I took a big break after trials in 2016 and came back in not great shape. Fall of 2016, we made some big changes to my training program, backing off a lot.

I wanted to create a baseline of training where I could execute every workout, every week, without failure. And that place feels good. It's comfortable. It's fun. But it also doesn't produce improvement. And I almost got lulled into staying there... until I went down to Philadelphia to try out some double combinations and got pushed way out of my comfort zone—hard pieces two days in a row, with three practices (including a lift!) on the second day—and didn't break down or fail.

After that trip, I started to push my boundaries a little bit.

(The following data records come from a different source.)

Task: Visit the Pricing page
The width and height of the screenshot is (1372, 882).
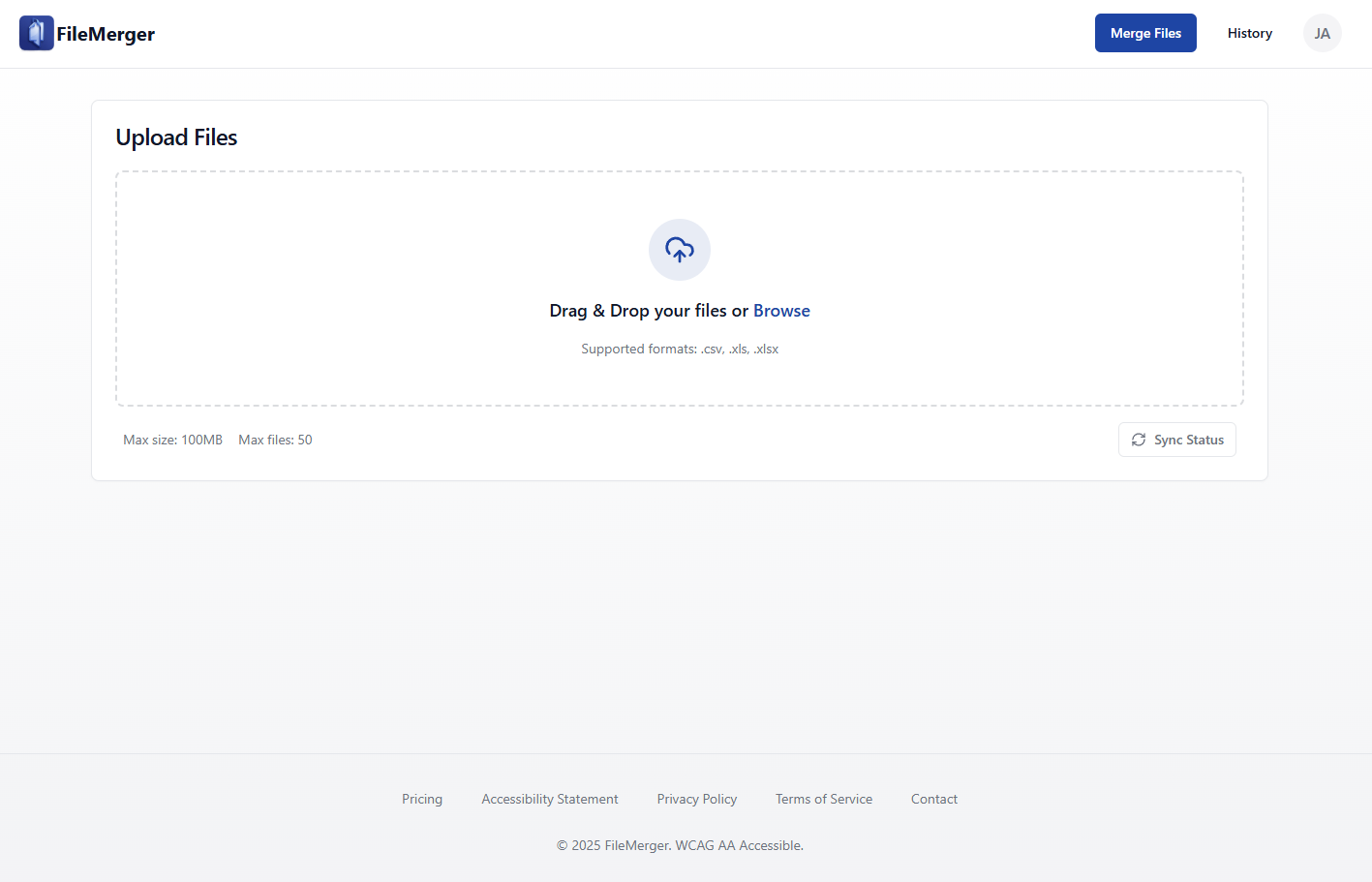Action: click(422, 799)
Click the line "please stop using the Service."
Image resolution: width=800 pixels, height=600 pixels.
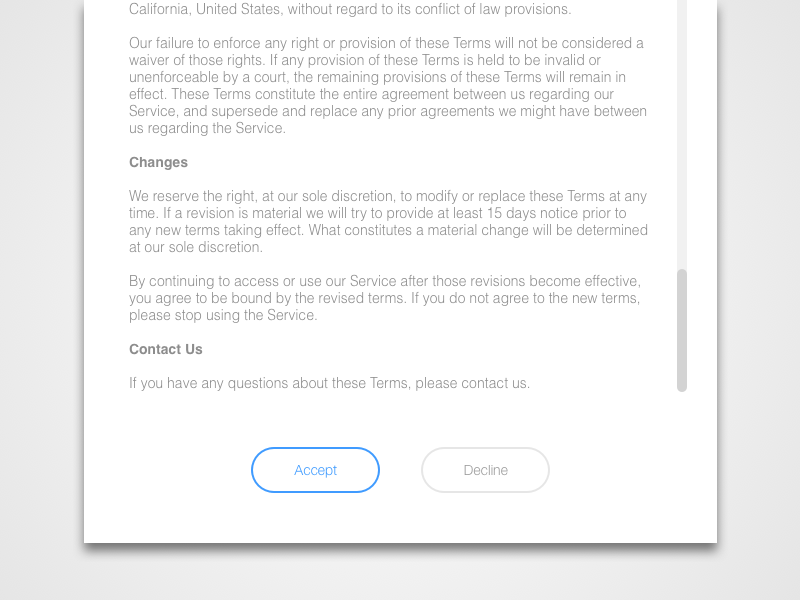coord(223,315)
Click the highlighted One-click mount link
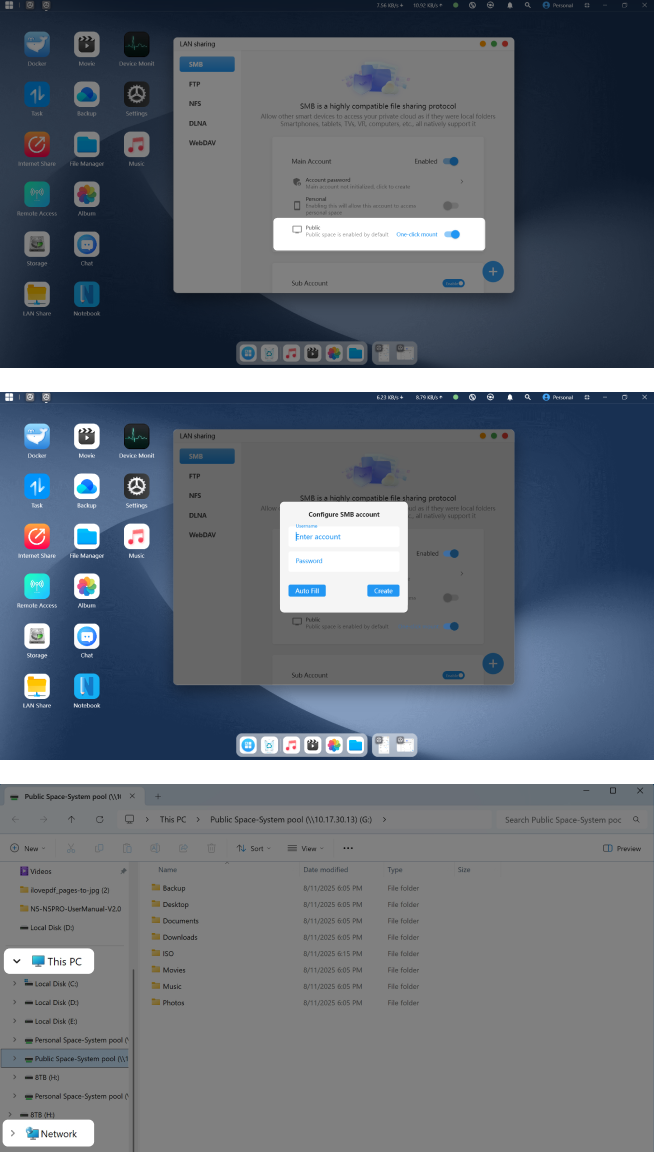The height and width of the screenshot is (1152, 654). 416,234
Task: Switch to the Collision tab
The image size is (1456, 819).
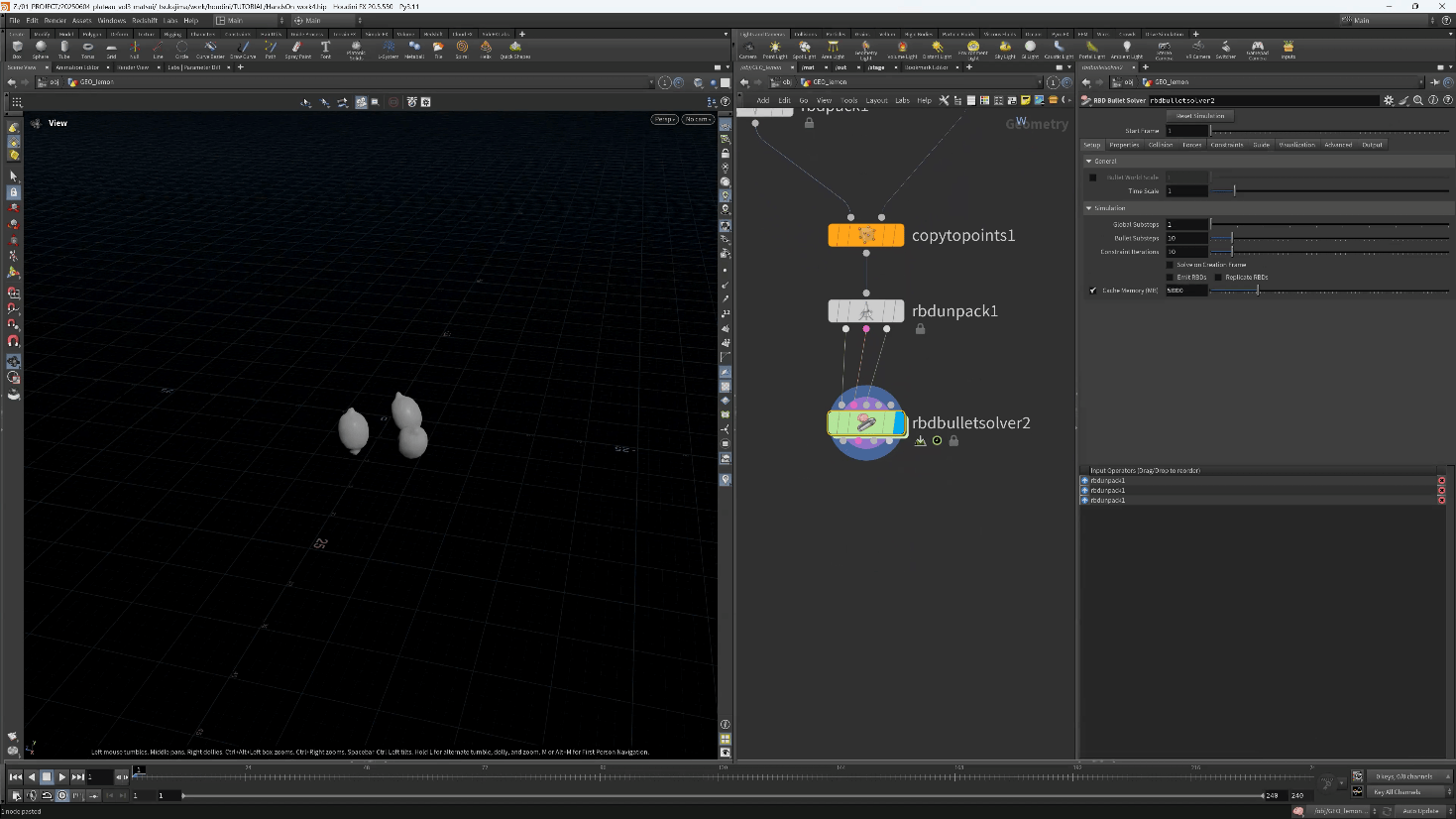Action: (1160, 145)
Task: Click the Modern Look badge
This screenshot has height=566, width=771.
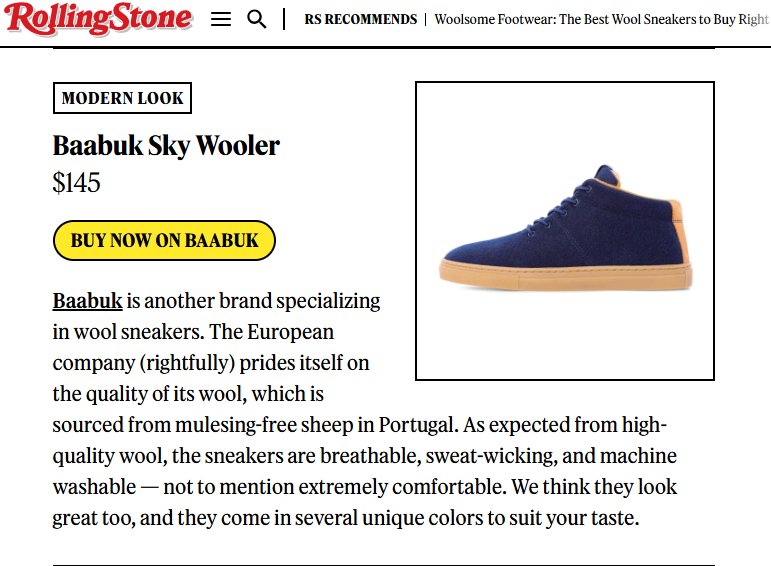Action: click(x=122, y=98)
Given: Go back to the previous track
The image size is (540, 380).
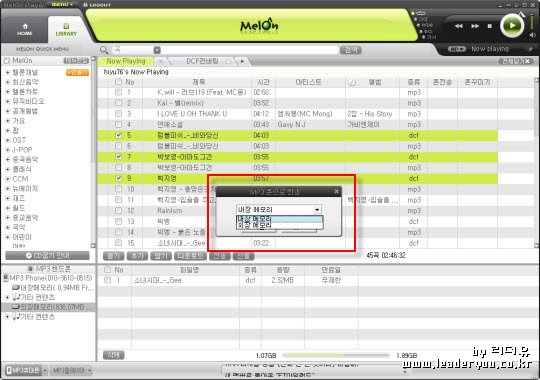Looking at the screenshot, I should tap(459, 26).
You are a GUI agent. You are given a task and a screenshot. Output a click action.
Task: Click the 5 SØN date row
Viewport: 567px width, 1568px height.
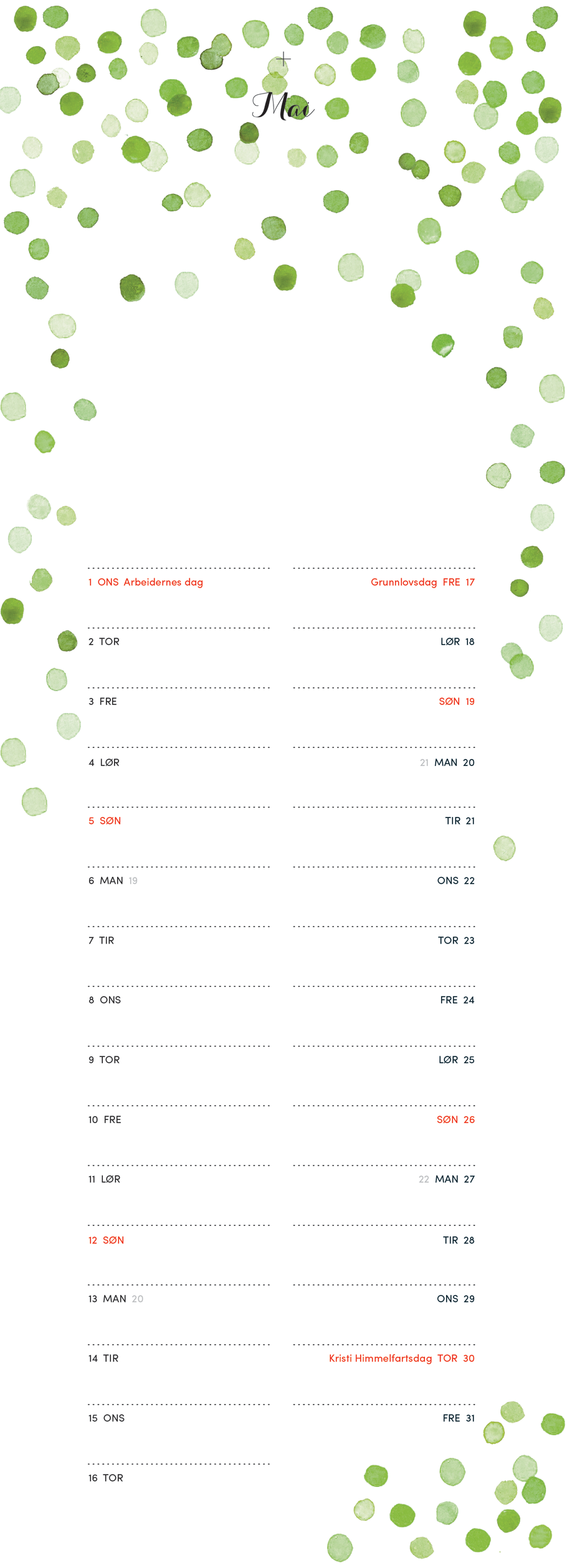coord(179,821)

In the first three months of 2017, I averaged 680 minutes of training a week. In the three months after that trip (May, June, July), I bumped my average up to 750. It felt good to struggle sometimes. But I was still only allowing myself to struggle through individual training sessions. And my improvements were still small.

A graph of weekly minutes this quadrennial, with trend line
In the fall of 2017 and early 2018, I stepped up to 775 minutes a week, but I also fell back into a comfortable rhythm. I was still avoiding some of the workouts and back-to-back combinations I feared the most. I was still backing off instead of pushing through.

Then, I failed.

I went to the first race of the 2018 season and I didn't perform as well as I needed to. I raced the same way I had trained—afraid. I find it ironic that my fear of failure ended up causing me to fail. But it also lit a fire. I came back the following week and wrote a training program that included all of the things that scared me the most. The first three weeks were 950 minutes each and over the last seven weeks I've averaged 875 minutes. I scheduled Guenter's crazy circuit lift on Monday and Thursday afternoons, with a really long, hard endurance session on Tuesday morning. I did two hard sessions every Saturday. And week after week after week, I checked off workouts.

Two weeks ago, I executed a week that felt like everything I'd been building towards for the last 18 months. 900 minutes. Crushed all of my lifting sessions. Did two sets of hard pieces and some speed work. Worked hard, got tired, recovered and adapted.

Boat rigger or neck pillow?

And then last week, I did what scared me the most: three hard days in a row. What that looked like:
Th - AM off, PM 3x2k hard (16km total)
F - AM 3x1k (15km total), PM 75' easy
Sa - AM 3x750m (13km total), PM heavy lift

And here's the thing, it wasn't that bad. Yes, my body hated me a little bit on Friday morning. And yes, we did all three 750m pieces with the tailwind on Saturday. But I hit great paces on all three sets of pieces, knocking a few seconds off my previous best times.

I have no idea what the rest of the season holds for me. There is a lot of great racing ahead and I'm looking forward to finding out what I can do. I still need to work on a lot, especially my headspace. Fast splits scare me and my self-confidence can be pretty flaky. And, despite the help of Jasyoga and consistent practice, I am not great at switching between the aggression of working out and the calmness of working in.

But most importantly, I'm excited to be back training at this level, and doing it from a place of joy rather than obligation. It's been a difficult journey these past two years trying to find love and purpose while also chasing speed and intensity.